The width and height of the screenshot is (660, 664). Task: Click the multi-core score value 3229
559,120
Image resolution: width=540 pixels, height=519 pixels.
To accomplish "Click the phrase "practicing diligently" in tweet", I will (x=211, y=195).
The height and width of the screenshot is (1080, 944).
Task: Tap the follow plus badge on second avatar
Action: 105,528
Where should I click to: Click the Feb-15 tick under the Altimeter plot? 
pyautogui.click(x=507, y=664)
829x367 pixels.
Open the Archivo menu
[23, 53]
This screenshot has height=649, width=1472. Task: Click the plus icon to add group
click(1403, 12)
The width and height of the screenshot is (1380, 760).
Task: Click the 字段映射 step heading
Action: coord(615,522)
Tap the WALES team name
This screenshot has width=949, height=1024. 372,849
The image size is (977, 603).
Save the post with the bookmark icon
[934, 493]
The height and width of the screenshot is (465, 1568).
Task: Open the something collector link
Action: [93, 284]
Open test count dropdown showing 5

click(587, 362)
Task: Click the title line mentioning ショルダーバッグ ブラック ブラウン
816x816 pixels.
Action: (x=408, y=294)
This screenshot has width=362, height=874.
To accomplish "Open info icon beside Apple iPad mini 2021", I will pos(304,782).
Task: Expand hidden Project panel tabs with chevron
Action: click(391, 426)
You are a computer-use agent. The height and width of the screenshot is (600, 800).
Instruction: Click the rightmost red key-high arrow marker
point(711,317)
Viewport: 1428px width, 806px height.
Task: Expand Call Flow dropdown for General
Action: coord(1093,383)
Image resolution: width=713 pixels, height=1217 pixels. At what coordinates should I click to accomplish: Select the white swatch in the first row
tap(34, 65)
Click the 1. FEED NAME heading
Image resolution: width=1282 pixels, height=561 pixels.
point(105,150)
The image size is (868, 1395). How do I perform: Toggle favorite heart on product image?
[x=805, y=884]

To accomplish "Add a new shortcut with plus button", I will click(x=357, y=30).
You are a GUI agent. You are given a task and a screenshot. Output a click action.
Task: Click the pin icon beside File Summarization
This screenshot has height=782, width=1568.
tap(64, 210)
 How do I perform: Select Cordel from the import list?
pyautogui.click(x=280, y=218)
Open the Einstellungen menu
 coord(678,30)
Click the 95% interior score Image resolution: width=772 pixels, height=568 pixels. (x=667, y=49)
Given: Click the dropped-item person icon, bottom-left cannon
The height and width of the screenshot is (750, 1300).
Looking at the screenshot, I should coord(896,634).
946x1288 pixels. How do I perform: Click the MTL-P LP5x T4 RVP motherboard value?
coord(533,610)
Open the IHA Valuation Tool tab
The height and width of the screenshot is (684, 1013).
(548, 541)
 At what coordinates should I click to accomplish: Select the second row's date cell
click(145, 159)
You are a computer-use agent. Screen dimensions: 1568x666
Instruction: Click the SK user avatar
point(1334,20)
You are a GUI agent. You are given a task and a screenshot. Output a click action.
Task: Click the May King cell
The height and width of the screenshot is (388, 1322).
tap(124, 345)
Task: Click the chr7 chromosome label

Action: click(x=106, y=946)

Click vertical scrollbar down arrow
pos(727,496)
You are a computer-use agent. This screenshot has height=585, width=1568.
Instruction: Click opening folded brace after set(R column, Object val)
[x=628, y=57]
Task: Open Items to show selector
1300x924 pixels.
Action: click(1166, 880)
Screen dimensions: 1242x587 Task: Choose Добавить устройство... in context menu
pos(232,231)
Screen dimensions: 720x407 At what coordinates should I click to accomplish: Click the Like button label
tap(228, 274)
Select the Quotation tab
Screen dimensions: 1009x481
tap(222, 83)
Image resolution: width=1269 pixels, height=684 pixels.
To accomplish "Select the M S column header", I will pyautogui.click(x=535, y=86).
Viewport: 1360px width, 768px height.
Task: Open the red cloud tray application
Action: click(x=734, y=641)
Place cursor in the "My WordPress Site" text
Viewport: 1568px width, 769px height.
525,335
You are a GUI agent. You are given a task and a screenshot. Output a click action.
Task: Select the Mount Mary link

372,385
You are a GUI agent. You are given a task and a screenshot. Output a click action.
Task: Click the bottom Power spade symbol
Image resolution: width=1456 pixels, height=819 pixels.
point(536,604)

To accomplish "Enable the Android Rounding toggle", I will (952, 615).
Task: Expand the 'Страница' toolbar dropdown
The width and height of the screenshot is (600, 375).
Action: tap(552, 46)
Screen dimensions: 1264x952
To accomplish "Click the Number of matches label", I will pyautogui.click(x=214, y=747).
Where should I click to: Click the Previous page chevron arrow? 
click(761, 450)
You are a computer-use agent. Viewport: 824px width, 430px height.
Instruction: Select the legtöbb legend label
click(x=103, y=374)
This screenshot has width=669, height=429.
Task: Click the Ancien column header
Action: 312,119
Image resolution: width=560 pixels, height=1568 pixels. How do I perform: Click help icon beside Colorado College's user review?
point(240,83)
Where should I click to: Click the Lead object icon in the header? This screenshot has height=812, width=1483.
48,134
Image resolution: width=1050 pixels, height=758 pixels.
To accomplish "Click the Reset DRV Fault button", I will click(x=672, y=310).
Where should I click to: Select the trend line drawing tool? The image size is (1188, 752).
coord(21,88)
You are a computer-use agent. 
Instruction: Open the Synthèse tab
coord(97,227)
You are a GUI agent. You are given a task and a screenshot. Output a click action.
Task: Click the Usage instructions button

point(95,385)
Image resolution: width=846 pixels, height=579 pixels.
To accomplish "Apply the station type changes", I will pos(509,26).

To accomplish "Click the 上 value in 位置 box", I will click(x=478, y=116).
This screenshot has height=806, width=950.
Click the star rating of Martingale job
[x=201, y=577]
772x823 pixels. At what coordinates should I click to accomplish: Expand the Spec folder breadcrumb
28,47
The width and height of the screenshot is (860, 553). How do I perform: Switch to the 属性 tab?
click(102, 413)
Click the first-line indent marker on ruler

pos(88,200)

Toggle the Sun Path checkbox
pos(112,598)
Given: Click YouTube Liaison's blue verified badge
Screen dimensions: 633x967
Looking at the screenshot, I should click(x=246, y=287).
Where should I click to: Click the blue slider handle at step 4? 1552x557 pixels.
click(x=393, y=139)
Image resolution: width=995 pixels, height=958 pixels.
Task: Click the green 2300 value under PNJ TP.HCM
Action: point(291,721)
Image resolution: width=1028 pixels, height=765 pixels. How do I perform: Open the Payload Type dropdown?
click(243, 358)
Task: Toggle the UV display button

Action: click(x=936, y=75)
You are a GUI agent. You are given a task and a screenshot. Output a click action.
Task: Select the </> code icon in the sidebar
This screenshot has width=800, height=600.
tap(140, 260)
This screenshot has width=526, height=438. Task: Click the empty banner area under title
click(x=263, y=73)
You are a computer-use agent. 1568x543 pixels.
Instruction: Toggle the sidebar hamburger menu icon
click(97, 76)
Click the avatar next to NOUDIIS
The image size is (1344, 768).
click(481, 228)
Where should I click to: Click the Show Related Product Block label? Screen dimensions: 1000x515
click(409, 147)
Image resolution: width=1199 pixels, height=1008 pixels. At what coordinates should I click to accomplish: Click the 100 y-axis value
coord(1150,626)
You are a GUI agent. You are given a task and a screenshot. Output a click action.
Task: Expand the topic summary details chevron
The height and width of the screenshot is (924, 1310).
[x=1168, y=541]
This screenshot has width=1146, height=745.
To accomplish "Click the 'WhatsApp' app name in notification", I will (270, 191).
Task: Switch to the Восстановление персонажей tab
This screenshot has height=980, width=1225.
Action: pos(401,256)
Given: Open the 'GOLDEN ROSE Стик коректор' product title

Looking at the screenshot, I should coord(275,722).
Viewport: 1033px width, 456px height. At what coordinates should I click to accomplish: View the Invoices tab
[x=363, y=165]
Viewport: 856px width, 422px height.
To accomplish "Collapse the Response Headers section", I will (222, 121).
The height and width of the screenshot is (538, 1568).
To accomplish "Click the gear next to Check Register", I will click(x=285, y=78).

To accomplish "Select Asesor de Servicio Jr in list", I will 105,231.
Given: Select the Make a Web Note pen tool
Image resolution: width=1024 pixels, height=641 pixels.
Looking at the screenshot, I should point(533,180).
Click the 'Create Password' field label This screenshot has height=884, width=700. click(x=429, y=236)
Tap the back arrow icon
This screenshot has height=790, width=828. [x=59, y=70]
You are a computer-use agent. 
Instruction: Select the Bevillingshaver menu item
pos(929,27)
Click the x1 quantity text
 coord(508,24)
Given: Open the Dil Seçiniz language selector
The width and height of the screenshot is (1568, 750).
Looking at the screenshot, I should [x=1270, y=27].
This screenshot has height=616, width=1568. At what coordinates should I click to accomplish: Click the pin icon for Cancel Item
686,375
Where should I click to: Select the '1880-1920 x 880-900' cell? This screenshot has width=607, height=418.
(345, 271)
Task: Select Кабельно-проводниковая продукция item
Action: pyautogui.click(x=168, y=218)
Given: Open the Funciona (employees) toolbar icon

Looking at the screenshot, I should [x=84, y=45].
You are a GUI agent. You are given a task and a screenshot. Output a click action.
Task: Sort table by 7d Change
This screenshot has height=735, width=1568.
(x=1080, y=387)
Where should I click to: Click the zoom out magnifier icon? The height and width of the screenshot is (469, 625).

========

_ASSIGNED TASK_:
Return, with no change at all, every line in the entries above from the line containing "Task: Click the Usage instructions button" through the line containing "This screenshot has height=806, width=950.".

_REPLY TO THE TASK_:
Task: Click the Usage instructions button

point(95,385)
Image resolution: width=846 pixels, height=579 pixels.
To accomplish "Apply the station type changes", I will pos(509,26).

To accomplish "Click the 上 value in 位置 box", I will click(x=478, y=116).
This screenshot has height=806, width=950.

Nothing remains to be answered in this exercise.